Kauf von Kampfflugzeugen
Antidemokratischer Tiefflug
Was sich die eidgenössischen Räte nun betreffend der Armee geleistet haben ist wirklich unter jedem Hund. Nicht genug damit, dass es keine abgestützte Analyse zur Sicherheit und Gefahrenlage der Schweiz gibt. Es gibt sicher kein Land, wo die Debatte zur Armee so geführt wird ,wie im schweizerischen Parlament. Da verlangt die Regierung (der Bundesrat) ein Armeebudget von vier Milliarden und was macht die bürgerliche Mehrheit des Parlamentes? Sie beschliesst fünf Milliarden für die Armee zu verschleudern. Einfach so einen Zuschlag von einer Milliarde, da wir ja viel zu viel Geld zum Verschleudern zur Verfügung haben. Zu den Mannschaftsbeständen der Armee wollte der Bundesrat 80‘000 Mann, was dem Doppelten der Forderungen der Grünen entspricht. Dieselbe Mehrheit beschliesst aus Freude für Uniformen, fürs „Militärerlis“ spielen oder um die Waffen Industrie und die Waffennarren zu bauchwinseln, sage und schreibe 20‘000 Mann mehr. Zwanzigtausend Mann mehr, auf Befehl der Armeelobby.
Dieselbe obskure Armeelobby brachte dann noch das teuflische Meisterstück fertig, den Kauf von unnötigen 27 Kampfjets schnell durchzuwinken. Jene die sich immer wieder auf die Volksrechte berufen, die Blocher-Brunner Milliardären-Partei voran, die dauernd vorgibt die „kleinen Leute“ zu vertreten, hat Angst vor dem Volk und hat mit einem üblen Trick aus der antidemokratischen Trickkiste die Möglichkeit eines Referendums unmöglich gemacht. Wenn man denkt, dass die Jetlobby von der französischen Firma Dassaud in Ueli Maurers „Beirat“ dieses Geschäft mitbeinflusst hat, kann man sich nur die Haare raufen.
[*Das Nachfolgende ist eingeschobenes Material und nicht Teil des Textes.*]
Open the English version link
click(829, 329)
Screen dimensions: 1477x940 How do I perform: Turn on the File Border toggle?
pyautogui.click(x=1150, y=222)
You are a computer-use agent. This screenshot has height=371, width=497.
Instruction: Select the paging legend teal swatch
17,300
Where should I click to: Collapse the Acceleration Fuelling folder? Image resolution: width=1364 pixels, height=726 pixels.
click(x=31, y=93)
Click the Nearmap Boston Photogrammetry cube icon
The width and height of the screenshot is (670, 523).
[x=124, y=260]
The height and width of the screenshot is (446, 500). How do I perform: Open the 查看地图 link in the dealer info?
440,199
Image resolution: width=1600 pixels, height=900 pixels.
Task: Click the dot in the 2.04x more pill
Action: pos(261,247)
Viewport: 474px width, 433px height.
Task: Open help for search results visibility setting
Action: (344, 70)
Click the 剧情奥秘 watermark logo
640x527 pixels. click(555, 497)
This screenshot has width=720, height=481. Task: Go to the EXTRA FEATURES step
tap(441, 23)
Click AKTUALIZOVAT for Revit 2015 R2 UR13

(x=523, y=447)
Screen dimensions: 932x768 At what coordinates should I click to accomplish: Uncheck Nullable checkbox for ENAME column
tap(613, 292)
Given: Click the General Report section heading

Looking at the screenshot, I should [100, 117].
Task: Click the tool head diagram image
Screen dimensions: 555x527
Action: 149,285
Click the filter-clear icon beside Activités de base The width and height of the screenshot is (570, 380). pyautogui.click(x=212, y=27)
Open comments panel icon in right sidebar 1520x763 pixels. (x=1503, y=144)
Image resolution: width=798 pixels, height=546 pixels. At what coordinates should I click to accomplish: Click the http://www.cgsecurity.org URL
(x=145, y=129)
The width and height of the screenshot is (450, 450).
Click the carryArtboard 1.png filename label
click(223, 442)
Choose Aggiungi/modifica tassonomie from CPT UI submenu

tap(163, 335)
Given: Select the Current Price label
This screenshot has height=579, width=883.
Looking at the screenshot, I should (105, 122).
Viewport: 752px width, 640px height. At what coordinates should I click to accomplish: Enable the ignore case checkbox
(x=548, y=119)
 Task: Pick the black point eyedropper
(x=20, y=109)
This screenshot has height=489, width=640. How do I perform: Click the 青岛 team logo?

Besser ist jedoch, dass das Volk dem Armeeminister und seinen Generälen einen Marschhalt befiehlt um Ordnung in den Laden zu bringen.
Wir Grünen werden mit unseren Verbündeten alles daran setzen, damit das Volk abstimmen kann und diesen unseligen Beschluss des Kampf-Jets-Kaufes an der Urne bodigen kann und den antidemokratischen Tiefflug stoppt.